Была я в то время ещё очень молодой, мы только что поженились. Я и мой покойный муж жили в Варшаве, так как мой Ксаверий служил в маршалковской канцелярии и был писарем при самом князе маршалке. Хотя на пенсию и разные побочные доходы мы едва могли выжить, но сохранялась надежда, что честного человека честные люди протолкнут. Мы имели друзей и протекцию. Ксаверию тогда ещё разные вещи в голову приходили… Ему казалось, что мы должны добиться лучшей судьбы работой и вежливостью. Он также рад был меня в этой надежде подготавливать к великолепному жизни и, хотя уже замужней, навязывал учителей, велел больше заниматься с книгой, нежели хозяйством… Ему особенно казалось, что из моего голоса, хотя в нём не было в самом деле ничего особенного, что-то сумеет сделать; обязательно хотел, заклинал, просил, чтобы я училась музыки и пению. Однажды, не зная, откуда его взяв, он привёл мне метра, как раз этого чеха Свободу.
Вы знали его, стало быть, долго о нём нет необходимости говорить. Он был редкой доброты, скромности, мягкости человек; малоизвестный и не желающий славы и гласности, влюблённый в музыку аж до смешного. Для него на свете не было уже ничего, чтобы поставить рядом с ней.
Несколько дней перед этим, как он мне поведал, он прибыл в Варшаву, пешим, с маленькой сумочкой на спине, в которой было больше нот, чем белья, с молодым весельем и надеждой. Он быстро стал известен в столице своим прекрасным талантом, потому что чудесно играл, как вам известно, на клавикорде и скрипках, а пел ещё чудесней. Когда иногда на хоре в костёле арию какую-нибудь брал на себя, то все забывали о молитве, заслушиваясь… Начал тогда давать лекции в панских домах и, как только мог на повседневный хлеб заработать, уже большего не желал… Экономил, чтобы купить какое-нибудь такое фортепиано… а достав его… чуть с ума не сходил…

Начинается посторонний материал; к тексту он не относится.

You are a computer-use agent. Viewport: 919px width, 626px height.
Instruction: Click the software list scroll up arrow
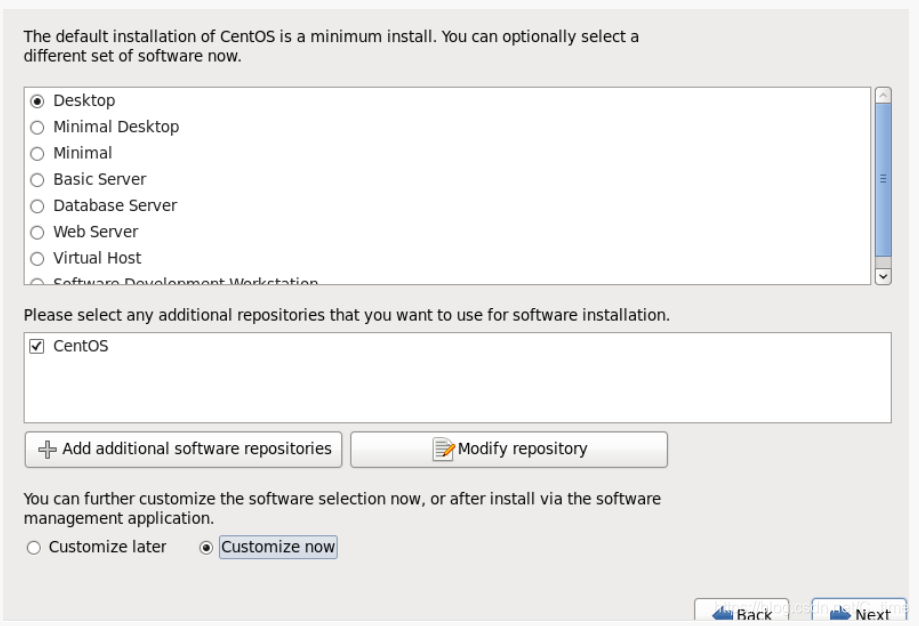[883, 95]
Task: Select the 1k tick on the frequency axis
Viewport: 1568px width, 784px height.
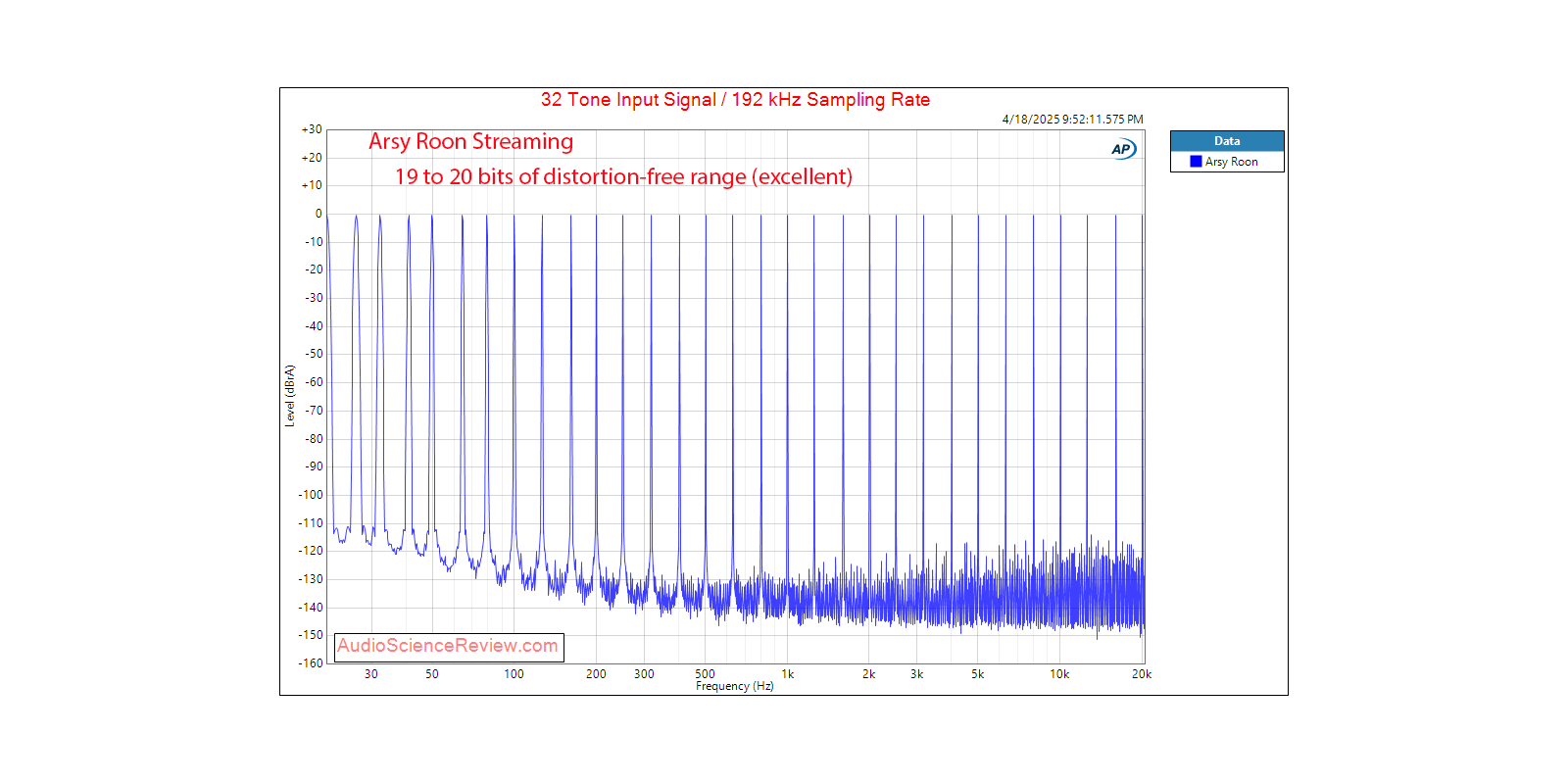Action: tap(787, 674)
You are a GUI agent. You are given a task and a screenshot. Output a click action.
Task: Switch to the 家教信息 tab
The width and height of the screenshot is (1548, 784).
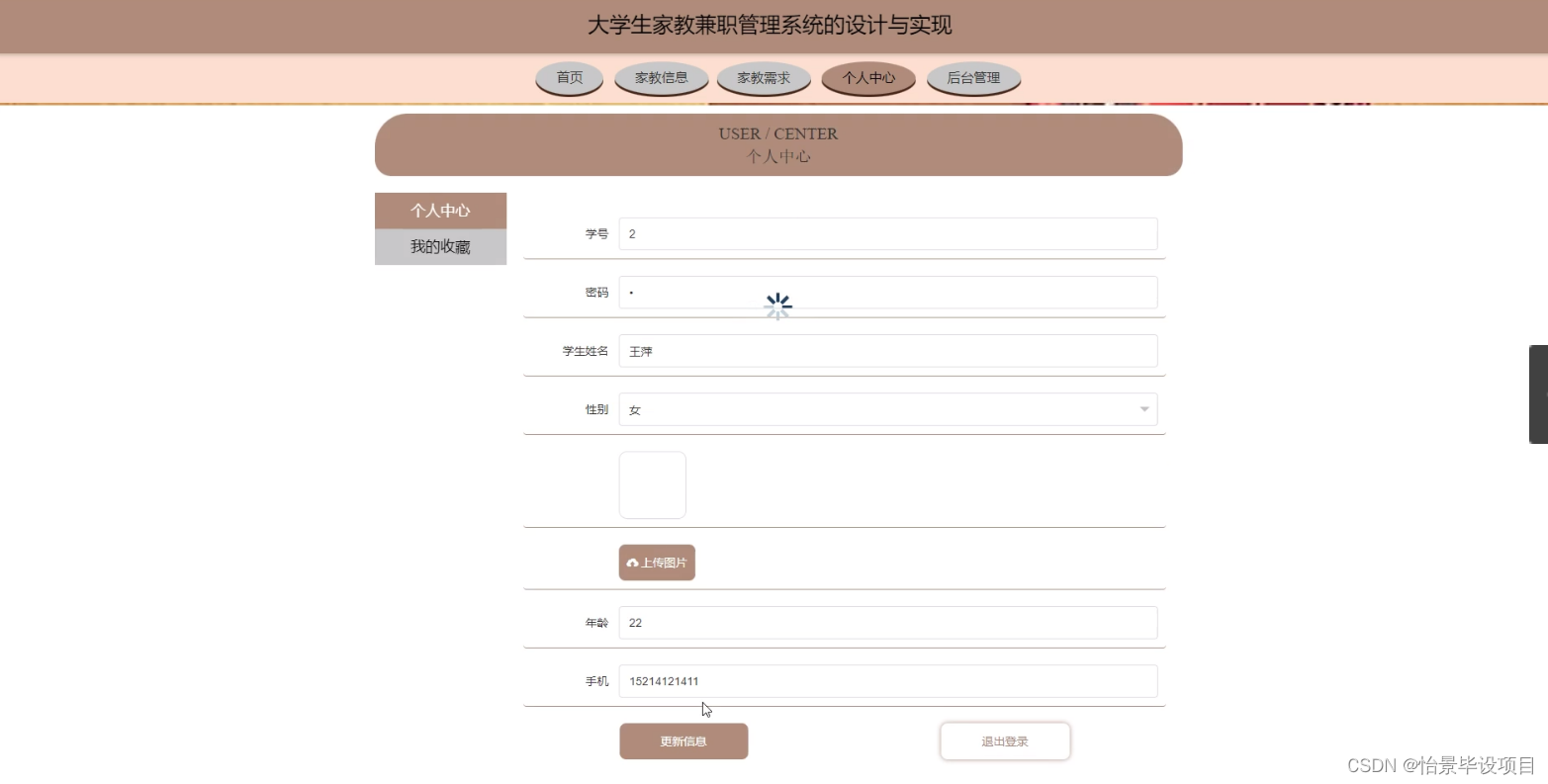pos(661,78)
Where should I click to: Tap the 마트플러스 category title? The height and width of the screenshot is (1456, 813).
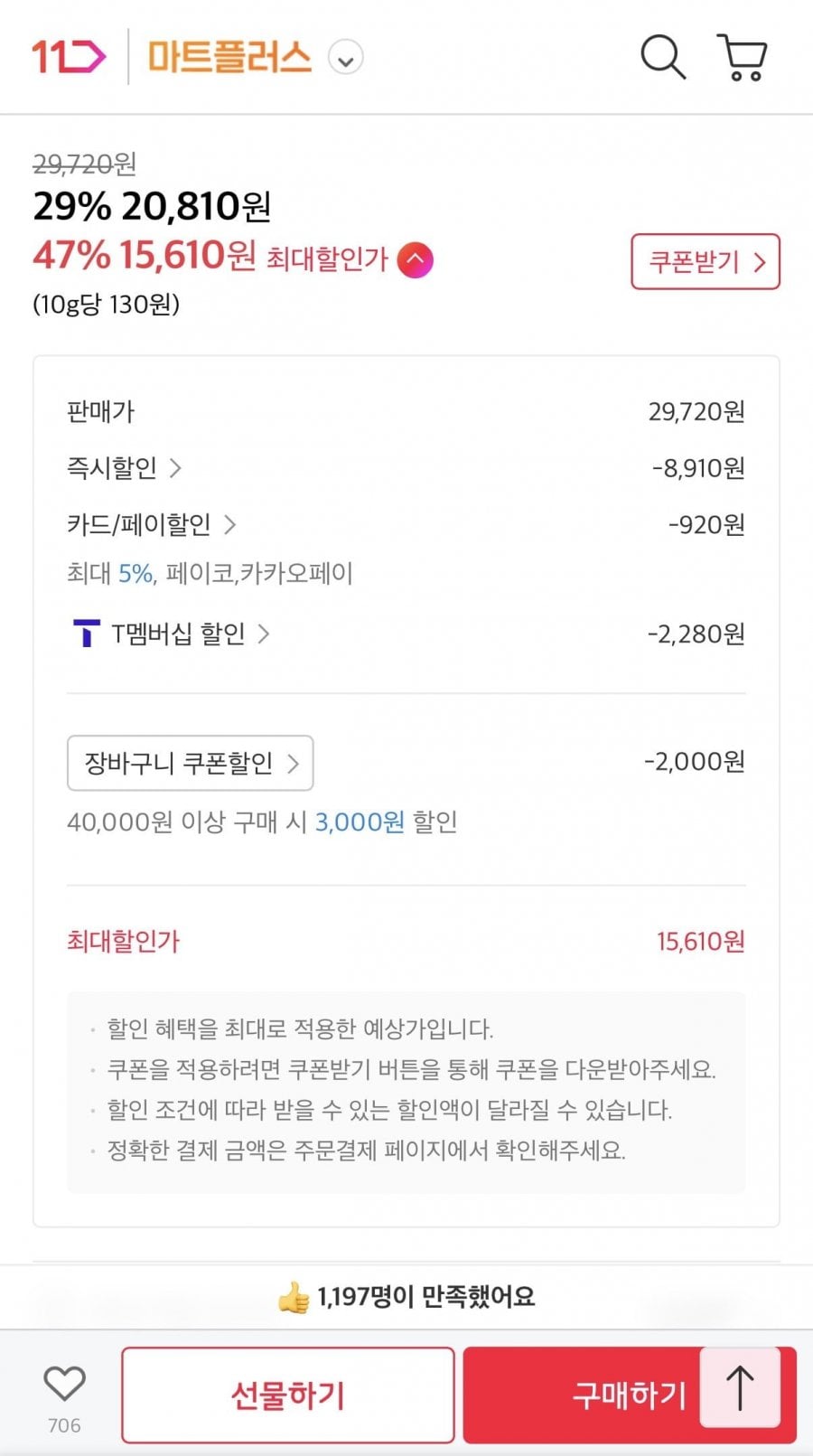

Приятной сладости характера, услужливый, вежливый, скромный – что мужчине также не мешает – красивого лица и фигуры, был повсеместно любимым и разрываемым… и если бы хотел, мог прекрасно даже жениться… но для него музыка была всем.
– Я помню его, как если бы его вчера видел, – добавил гость, – высокого роста, брюнет, прекрасные волосы, чёрные глаза, полные выразительности и слезливые… улыбка, какой я с той поры ни на одних человеческих устах не видел… Кто его узнал, должен был полюбить – казалось, что он не мог иметь на свете врага.
– Так Свобода, – кончила старшая, – и мне начал было давать лекции на клавикорде, потом немного пения, бывал в нашем доме очень часто, его приглашал муж, желая отблагодарить, потому что так дорого, как иные за лекции, не платил, а после панских дворцов и церемоний ему должно было показаться у нас как в семье (это его собственные слова, которые я слышала из его уст), поэтому гостил хоть без лекции, играл, рассказывал, а мы слушали… С моим мужем сделались приятелями, как братья, я также к нему привязалась, как к родственнику… не было у нас почти дня без Свободы.
Не много я там от него научилась музыке, потому что то была фантазия покойного Ксаверия, а я только, чтобы ему угодить, мучилась над клавикордом, хотя в действительности таланта не имела. Мне было приятно, что Ксаверий нашёл друга, так как в действительности этот человек был дорогое сокровище.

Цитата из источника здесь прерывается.